Die Dublin III-VO trat mit am 19. Juli 2013 in Kraft und ist gemäß Art. 49 leg.cit. auf alle Anträge auf internationalen Schutz anwendbar, die ab dem 1. Jänner 2014 gestellt werden und gilt ab diesem Zeitpunkt für alle Gesuche um Aufnahme oder Wiederaufnahme von Antragstellern. Im - gegenüber der Dublin II-VO neuen - Art. 28 Dublin III-VO ist die Inhaftnahme zum Zwecke der Überstellung im Dublin-Verfahren geregelt.

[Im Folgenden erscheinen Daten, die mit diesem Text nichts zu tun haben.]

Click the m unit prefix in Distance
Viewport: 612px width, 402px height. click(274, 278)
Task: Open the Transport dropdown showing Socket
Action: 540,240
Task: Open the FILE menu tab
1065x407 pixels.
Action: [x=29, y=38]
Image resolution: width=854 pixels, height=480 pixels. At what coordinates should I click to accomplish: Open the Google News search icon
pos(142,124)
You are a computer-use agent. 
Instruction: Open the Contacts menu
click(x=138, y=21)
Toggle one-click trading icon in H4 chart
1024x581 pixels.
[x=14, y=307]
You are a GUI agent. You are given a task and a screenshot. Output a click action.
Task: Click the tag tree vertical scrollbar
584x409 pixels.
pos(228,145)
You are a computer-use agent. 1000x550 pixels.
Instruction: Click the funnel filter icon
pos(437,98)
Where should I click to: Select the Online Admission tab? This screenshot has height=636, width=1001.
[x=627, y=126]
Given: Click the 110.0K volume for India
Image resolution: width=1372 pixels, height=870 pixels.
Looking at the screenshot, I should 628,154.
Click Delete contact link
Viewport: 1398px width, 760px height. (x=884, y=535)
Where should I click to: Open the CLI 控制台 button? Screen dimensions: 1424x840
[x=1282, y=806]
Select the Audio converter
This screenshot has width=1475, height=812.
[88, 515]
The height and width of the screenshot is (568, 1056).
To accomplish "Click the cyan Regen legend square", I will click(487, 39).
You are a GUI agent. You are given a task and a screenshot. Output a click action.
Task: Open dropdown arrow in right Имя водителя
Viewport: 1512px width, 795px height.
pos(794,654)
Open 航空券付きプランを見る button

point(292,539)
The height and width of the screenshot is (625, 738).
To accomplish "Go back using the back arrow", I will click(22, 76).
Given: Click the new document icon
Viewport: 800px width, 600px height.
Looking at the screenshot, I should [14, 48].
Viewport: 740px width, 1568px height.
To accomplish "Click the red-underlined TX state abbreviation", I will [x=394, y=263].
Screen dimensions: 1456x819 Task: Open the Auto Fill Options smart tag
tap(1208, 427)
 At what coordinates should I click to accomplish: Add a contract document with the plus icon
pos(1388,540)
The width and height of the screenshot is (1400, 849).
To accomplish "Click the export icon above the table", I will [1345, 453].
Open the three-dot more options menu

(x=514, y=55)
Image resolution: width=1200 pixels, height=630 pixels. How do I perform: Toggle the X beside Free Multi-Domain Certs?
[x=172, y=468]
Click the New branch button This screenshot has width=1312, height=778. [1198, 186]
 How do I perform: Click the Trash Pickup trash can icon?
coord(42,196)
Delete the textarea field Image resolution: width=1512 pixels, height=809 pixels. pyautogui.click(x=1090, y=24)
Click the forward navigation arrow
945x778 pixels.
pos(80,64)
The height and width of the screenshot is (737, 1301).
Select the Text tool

Allfällige entgegenstehende Bestimmungen des nationalen Fremdenrechts sind, sofern keine
verordnungskonforme Interpretation möglich ist, demgegenüber unanwendbar. Solange die Dublin III-VO gegenüber einem Drittstaatsangehörigen angewendet wird, darf Administrativhaft zur Sicherung deren Vollzugs nur nach Art. 28 leg.cit. verhängt werden und nicht etwa nach anderen Bestimmungen des nationalen Rechts, da sonst der Schutzzweck der gegenständlichen Regelung vereitelt wäre (Filzwieser/Sprung, Die Dublin III-Verordnung, 223 [in Druck]).
Gemäß Art. 28 Dublin III-VO dürfen die Mitgliedstaaten zwecks Sicherstellung von Überstellungsverfahren nach einer Einzelfallprüfung die entsprechende Person in Haft nehmen, wenn eine erhebliche Fluchtgefahr besteht, die Haft verhältnismäßig ist und sich weniger einschneidende Maßnahmen nicht wirksam anwenden lassen. Die Haft hat so kurz wie möglich zu sein und nicht länger zu sein, als bei angemessener Handlungsweise notwendig ist, um die erforderlichen Verwaltungsverfahren mit der gebotenen Sorgfalt durchzuführen, bis die Überstellung gemäß dieser Verordnung durchgeführt wird. Die Frist für die Stellung eines Aufnahme- oder Wiederaufnahmegesuchs darf, wenn der Asylwerber in Haft ist, einen Monat ab der Stellung des Antrags nicht überschreiten. Der Mitgliedstaat, der das Dublin-Verfahren führt, ersucht in diesen Fällen um eine dringende Antwort, die spätestens zwei Wochen nach Eingang des Gesuchs erfolgen muss. Die Überstellung aus dem ersuchenden Mitgliedstaat in den zuständigen Mitgliedstaat erfolgt, sobald diese praktisch durchführbar ist, spätestens innerhalb von sechs Wochen nach der Annahme des Gesuchs auf Aufnahme oder Wiederaufnahme oder von dem Zeitpunkt an, ab dem der Rechtsbehelf keine aufschiebende Wirkung mehr hat. Hält der ersuchende Mitgliedstaat die Fristen nicht ein oder findet die Überstellung nicht innerhalb des Zeitraums von sechs Wochen statt, wird die Person nicht länger in Haft gehalten.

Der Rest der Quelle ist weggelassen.